-- start --

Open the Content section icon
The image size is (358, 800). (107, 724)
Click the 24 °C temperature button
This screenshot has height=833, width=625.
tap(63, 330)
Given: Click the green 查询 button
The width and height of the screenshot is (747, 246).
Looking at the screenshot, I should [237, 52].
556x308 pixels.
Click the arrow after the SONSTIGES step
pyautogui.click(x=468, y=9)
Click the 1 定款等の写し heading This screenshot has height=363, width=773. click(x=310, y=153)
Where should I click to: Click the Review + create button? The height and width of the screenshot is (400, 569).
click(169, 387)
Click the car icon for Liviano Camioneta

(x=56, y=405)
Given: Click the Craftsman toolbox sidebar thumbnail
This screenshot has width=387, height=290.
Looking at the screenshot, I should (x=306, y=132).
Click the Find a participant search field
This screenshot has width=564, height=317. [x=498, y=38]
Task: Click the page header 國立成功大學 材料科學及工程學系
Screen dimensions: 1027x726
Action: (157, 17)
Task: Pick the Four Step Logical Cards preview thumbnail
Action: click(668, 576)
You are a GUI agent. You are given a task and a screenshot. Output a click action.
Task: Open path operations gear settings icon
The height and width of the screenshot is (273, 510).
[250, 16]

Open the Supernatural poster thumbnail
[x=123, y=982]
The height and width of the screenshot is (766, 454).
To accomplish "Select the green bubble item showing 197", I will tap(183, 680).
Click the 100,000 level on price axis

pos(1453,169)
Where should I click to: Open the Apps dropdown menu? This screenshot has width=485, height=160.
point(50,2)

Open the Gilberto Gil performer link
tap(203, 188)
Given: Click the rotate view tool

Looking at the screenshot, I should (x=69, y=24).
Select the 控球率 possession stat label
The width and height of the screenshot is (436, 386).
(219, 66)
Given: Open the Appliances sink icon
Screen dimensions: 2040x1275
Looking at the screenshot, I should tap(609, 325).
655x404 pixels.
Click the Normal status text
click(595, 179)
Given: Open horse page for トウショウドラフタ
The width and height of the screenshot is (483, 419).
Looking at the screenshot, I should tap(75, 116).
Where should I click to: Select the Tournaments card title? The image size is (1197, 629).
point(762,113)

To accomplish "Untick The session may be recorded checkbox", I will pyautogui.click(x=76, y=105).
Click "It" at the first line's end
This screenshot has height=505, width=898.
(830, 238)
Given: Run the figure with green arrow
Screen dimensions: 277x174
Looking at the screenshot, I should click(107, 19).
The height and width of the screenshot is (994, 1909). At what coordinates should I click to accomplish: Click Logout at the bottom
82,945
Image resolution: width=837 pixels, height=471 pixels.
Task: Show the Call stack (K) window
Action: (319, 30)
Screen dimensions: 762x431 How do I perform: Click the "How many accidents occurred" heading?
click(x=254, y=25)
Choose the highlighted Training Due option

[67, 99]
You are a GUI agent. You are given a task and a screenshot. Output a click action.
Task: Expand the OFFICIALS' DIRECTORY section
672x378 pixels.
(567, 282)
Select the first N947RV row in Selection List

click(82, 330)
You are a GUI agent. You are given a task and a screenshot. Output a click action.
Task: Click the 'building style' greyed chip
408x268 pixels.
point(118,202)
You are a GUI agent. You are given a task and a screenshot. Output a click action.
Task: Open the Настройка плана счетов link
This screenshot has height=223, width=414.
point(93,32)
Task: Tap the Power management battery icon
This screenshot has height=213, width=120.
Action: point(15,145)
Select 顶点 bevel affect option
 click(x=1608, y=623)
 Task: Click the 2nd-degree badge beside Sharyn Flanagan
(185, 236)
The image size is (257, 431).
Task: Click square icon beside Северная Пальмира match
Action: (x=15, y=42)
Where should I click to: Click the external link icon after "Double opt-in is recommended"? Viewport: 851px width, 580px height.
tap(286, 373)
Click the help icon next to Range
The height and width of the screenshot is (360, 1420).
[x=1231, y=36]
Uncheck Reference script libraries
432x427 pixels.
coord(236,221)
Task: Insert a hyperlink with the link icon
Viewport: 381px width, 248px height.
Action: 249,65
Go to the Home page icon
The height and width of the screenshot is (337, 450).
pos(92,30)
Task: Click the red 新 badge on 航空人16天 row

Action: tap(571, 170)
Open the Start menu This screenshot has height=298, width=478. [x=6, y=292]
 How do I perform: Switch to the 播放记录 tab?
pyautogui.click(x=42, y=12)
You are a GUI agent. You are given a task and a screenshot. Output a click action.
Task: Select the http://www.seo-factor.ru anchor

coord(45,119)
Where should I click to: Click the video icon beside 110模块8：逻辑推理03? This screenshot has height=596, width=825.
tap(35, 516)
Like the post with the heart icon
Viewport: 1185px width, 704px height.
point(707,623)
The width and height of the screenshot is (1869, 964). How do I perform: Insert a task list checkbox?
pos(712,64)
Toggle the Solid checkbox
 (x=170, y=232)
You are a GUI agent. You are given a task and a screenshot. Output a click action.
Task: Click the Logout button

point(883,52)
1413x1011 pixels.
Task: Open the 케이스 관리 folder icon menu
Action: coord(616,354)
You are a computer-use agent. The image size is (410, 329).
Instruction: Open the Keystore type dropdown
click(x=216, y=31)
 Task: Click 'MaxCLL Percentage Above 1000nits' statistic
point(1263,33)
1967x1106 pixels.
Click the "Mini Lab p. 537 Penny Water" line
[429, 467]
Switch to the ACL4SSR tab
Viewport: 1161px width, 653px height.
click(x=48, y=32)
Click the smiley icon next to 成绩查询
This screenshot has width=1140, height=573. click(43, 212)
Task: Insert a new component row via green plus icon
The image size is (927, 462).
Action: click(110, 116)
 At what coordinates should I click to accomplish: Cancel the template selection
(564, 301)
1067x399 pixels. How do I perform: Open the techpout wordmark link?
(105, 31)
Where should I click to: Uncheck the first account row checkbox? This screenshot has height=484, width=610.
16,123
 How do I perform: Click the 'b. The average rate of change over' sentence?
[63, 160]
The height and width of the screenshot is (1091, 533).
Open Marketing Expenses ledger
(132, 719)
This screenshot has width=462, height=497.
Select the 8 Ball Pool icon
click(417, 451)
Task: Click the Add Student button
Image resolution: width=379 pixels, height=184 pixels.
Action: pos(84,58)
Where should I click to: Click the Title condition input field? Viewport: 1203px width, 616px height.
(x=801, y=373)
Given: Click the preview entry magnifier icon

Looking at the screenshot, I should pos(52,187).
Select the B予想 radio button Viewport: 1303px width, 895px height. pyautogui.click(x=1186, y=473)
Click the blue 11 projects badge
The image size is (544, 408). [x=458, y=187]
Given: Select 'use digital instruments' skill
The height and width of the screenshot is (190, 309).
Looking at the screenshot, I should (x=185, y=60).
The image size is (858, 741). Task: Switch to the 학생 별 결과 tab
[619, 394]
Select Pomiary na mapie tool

-- end --

Output every line of the listing above as a JSON list of strings, one string per line, omitting blank lines.

[
  "Open the Content section icon",
  "The image size is (358, 800). (107, 724)",
  "Click the 24 °C temperature button",
  "This screenshot has height=833, width=625.",
  "tap(63, 330)",
  "Given: Click the green 查询 button",
  "The width and height of the screenshot is (747, 246).",
  "Looking at the screenshot, I should [237, 52].",
  "556x308 pixels.",
  "Click the arrow after the SONSTIGES step",
  "pyautogui.click(x=468, y=9)",
  "Click the 1 定款等の写し heading This screenshot has height=363, width=773. click(x=310, y=153)",
  "Where should I click to: Click the Review + create button? The height and width of the screenshot is (400, 569).",
  "click(169, 387)",
  "Click the car icon for Liviano Camioneta",
  "(x=56, y=405)",
  "Given: Click the Craftsman toolbox sidebar thumbnail",
  "This screenshot has width=387, height=290.",
  "Looking at the screenshot, I should (x=306, y=132).",
  "Click the Find a participant search field",
  "This screenshot has width=564, height=317. [x=498, y=38]",
  "Task: Click the page header 國立成功大學 材料科學及工程學系",
  "Screen dimensions: 1027x726",
  "Action: (157, 17)",
  "Task: Pick the Four Step Logical Cards preview thumbnail",
  "Action: click(668, 576)",
  "You are a GUI agent. You are given a task and a screenshot. Output a click action.",
  "Task: Open path operations gear settings icon",
  "The height and width of the screenshot is (273, 510).",
  "[250, 16]",
  "Open the Supernatural poster thumbnail",
  "[x=123, y=982]",
  "The height and width of the screenshot is (766, 454).",
  "To accomplish \"Select the green bubble item showing 197\", I will tap(183, 680).",
  "Click the 100,000 level on price axis",
  "pos(1453,169)",
  "Where should I click to: Open the Apps dropdown menu? This screenshot has width=485, height=160.",
  "point(50,2)",
  "Open the Gilberto Gil performer link",
  "tap(203, 188)",
  "Given: Click the rotate view tool",
  "Looking at the screenshot, I should (x=69, y=24).",
  "Select the 控球率 possession stat label",
  "The width and height of the screenshot is (436, 386).",
  "(219, 66)",
  "Given: Open the Appliances sink icon",
  "Screen dimensions: 2040x1275",
  "Looking at the screenshot, I should tap(609, 325).",
  "655x404 pixels.",
  "Click the Normal status text",
  "click(595, 179)",
  "Given: Open horse page for トウショウドラフタ",
  "The width and height of the screenshot is (483, 419).",
  "Looking at the screenshot, I should tap(75, 116).",
  "Where should I click to: Select the Tournaments card title? The image size is (1197, 629).",
  "point(762,113)",
  "To accomplish \"Untick The session may be recorded checkbox\", I will pyautogui.click(x=76, y=105).",
  "Click \"It\" at the first line's end",
  "This screenshot has height=505, width=898.",
  "(830, 238)",
  "Given: Run the figure with green arrow",
  "Screen dimensions: 277x174",
  "Looking at the screenshot, I should click(107, 19).",
  "The height and width of the screenshot is (994, 1909). At what coordinates should I click to accomplish: Click Logout at the bottom",
  "82,945",
  "Image resolution: width=837 pixels, height=471 pixels.",
  "Task: Show the Call stack (K) window",
  "Action: (319, 30)",
  "Screen dimensions: 762x431 How do I perform: Click the \"How many accidents occurred\" heading?",
  "click(x=254, y=25)",
  "Choose the highlighted Training Due option",
  "[67, 99]",
  "You are a GUI agent. You are given a task and a screenshot. Output a click action.",
  "Task: Expand the OFFICIALS' DIRECTORY section",
  "672x378 pixels.",
  "(567, 282)",
  "Select the first N947RV row in Selection List",
  "click(82, 330)",
  "You are a GUI agent. You are given a task and a screenshot. Output a click action.",
  "Task: Click the 'building style' greyed chip",
  "408x268 pixels.",
  "point(118,202)",
  "You are a GUI agent. You are given a task and a screenshot. Output a click action.",
  "Task: Open the Настройка плана счетов link",
  "This screenshot has height=223, width=414.",
  "point(93,32)",
  "Task: Tap the Power management battery icon",
  "This screenshot has height=213, width=120.",
  "Action: point(15,145)",
  "Select 顶点 bevel affect option",
  " click(x=1608, y=623)",
  " Task: Click the 2nd-degree badge beside Sharyn Flanagan",
  "(185, 236)",
  "The image size is (257, 431).",
  "Task: Click square icon beside Северная Пальмира match",
  "Action: (x=15, y=42)",
  "Where should I click to: Click the external link icon after \"Double opt-in is recommended\"? Viewport: 851px width, 580px height.",
  "tap(286, 373)",
  "Click the help icon next to Range",
  "The height and width of the screenshot is (360, 1420).",
  "[x=1231, y=36]",
  "Uncheck Reference script libraries",
  "432x427 pixels.",
  "coord(236,221)",
  "Task: Insert a hyperlink with the link icon",
  "Viewport: 381px width, 248px height.",
  "Action: 249,65",
  "Go to the Home page icon",
  "The height and width of the screenshot is (337, 450).",
  "pos(92,30)",
  "Task: Click the red 新 badge on 航空人16天 row",
  "Action: tap(571, 170)",
  "Open the Start menu This screenshot has height=298, width=478. [x=6, y=292]",
  " How do I perform: Switch to the 播放记录 tab?",
  "pyautogui.click(x=42, y=12)",
  "You are a GUI agent. You are given a task and a screenshot. Output a click action.",
  "Task: Select the http://www.seo-factor.ru anchor",
  "coord(45,119)",
  "Where should I click to: Click the video icon beside 110模块8：逻辑推理03? This screenshot has height=596, width=825.",
  "tap(35, 516)",
  "Like the post with the heart icon",
  "Viewport: 1185px width, 704px height.",
  "point(707,623)",
  "The width and height of the screenshot is (1869, 964). How do I perform: Insert a task list checkbox?",
  "pos(712,64)",
  "Toggle the Solid checkbox",
  " (x=170, y=232)",
  "You are a GUI agent. You are given a task and a screenshot. Output a click action.",
  "Task: Click the Logout button",
  "point(883,52)",
  "1413x1011 pixels.",
  "Task: Open the 케이스 관리 folder icon menu",
  "Action: coord(616,354)",
  "You are a computer-use agent. The image size is (410, 329).",
  "Instruction: Open the Keystore type dropdown",
  "click(x=216, y=31)",
  " Task: Click 'MaxCLL Percentage Above 1000nits' statistic",
  "point(1263,33)",
  "1967x1106 pixels.",
  "Click the \"Mini Lab p. 537 Penny Water\" line",
  "[429, 467]",
  "Switch to the ACL4SSR tab",
  "Viewport: 1161px width, 653px height.",
  "click(x=48, y=32)",
  "Click the smiley icon next to 成绩查询",
  "This screenshot has width=1140, height=573. click(43, 212)",
  "Task: Insert a new component row via green plus icon",
  "The image size is (927, 462).",
  "Action: click(110, 116)",
  " At what coordinates should I click to accomplish: Cancel the template selection",
  "(564, 301)",
  "1067x399 pixels. How do I perform: Open the techpout wordmark link?",
  "(105, 31)",
  "Where should I click to: Uncheck the first account row checkbox? This screenshot has height=484, width=610.",
  "16,123",
  " How do I perform: Click the 'b. The average rate of change over' sentence?",
  "[63, 160]",
  "The height and width of the screenshot is (1091, 533).",
  "Open Marketing Expenses ledger",
  "(132, 719)",
  "This screenshot has width=462, height=497.",
  "Select the 8 Ball Pool icon",
  "click(417, 451)",
  "Task: Click the Add Student button",
  "Image resolution: width=379 pixels, height=184 pixels.",
  "Action: pos(84,58)",
  "Where should I click to: Click the Title condition input field? Viewport: 1203px width, 616px height.",
  "(x=801, y=373)",
  "Given: Click the preview entry magnifier icon",
  "Looking at the screenshot, I should pos(52,187).",
  "Select the B予想 radio button Viewport: 1303px width, 895px height. pyautogui.click(x=1186, y=473)",
  "Click the blue 11 projects badge",
  "The image size is (544, 408). [x=458, y=187]",
  "Given: Select 'use digital instruments' skill",
  "The height and width of the screenshot is (190, 309).",
  "Looking at the screenshot, I should (x=185, y=60).",
  "The image size is (858, 741). Task: Switch to the 학생 별 결과 tab",
  "[619, 394]",
  "Select Pomiary na mapie tool"
]